At the end of last year, we talked about the graph processing system Apache Giraph and our work to make it run at Facebook’s massive scale. Today, we’d like to present one of the use cases in which Giraph enabled computations that were previously difficult to process without incurring high latency.

## The situation

Facebook’s architecture relies on various services that answer queries about people and their friends. Because of the size of the dataset, number of queries per second, and latency requirements, many of these systems cannot run on a single machine. Instead, people and their metadata are sharded across several machines. In such a distributed environment, answering queries might require communication among all these servers.

Imagine that one of our services requires fetching information about all the friends of a specific person. Such a query would be first directed to the shard that contains the person's data (including the list of friends). Then, for each friend, a query would be issued to the respective shard, asking for the required information (see Figure 1). All the responses would then be aggregated to form the final answer.

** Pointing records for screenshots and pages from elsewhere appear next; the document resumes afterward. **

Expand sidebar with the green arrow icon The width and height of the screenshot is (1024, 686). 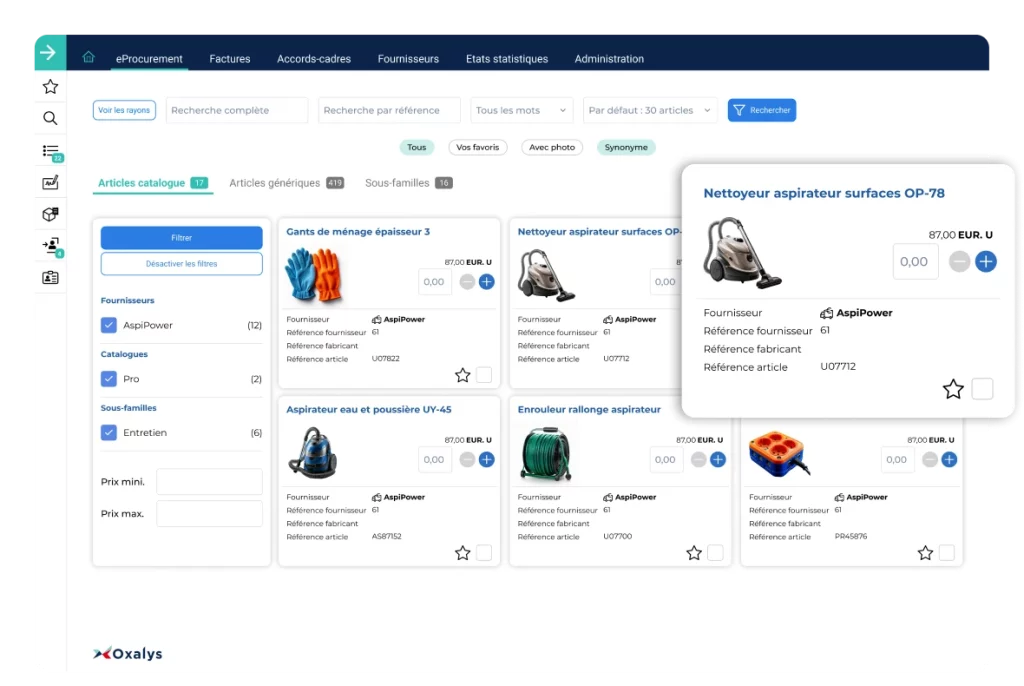click(49, 52)
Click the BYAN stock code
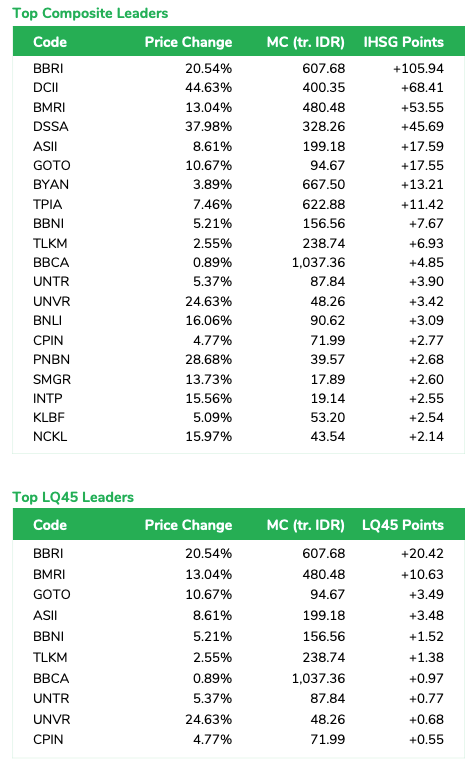476x769 pixels. tap(51, 184)
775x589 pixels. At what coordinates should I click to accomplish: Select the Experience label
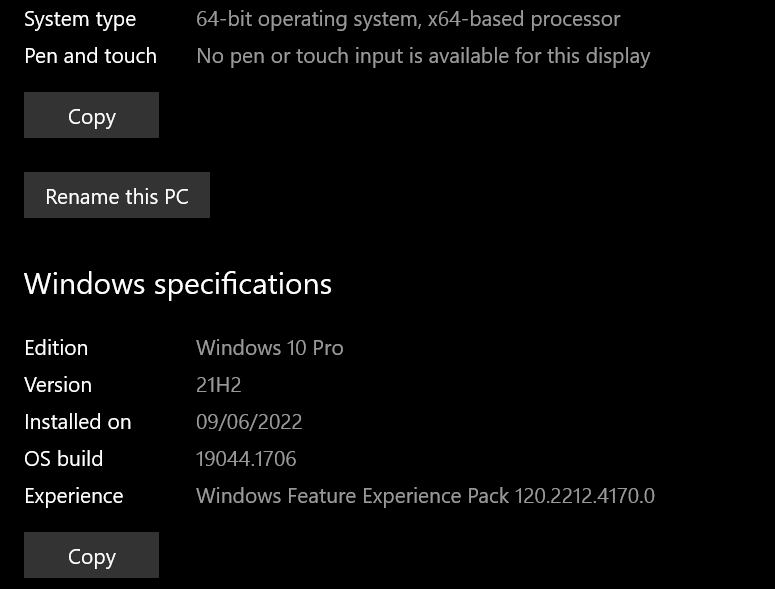point(74,496)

**Figure 1: A query for friend data in a sharded service**

If people are distributed randomly across shards (for example, by hashing their user IDs), such a query may hit almost all the machines in the system and require a lot of network traffic, which could result in high latency.

We have solved this problem by using graph partitioning, which can be formalized as follows: Given an undirected graph *G = (V, E)* and a natural number *k*, we want to partition the vertex set *V* into *k* equal-sized subsets, so as to maximize the number of edges that have both endpoints in the same partition (we call those "local edges").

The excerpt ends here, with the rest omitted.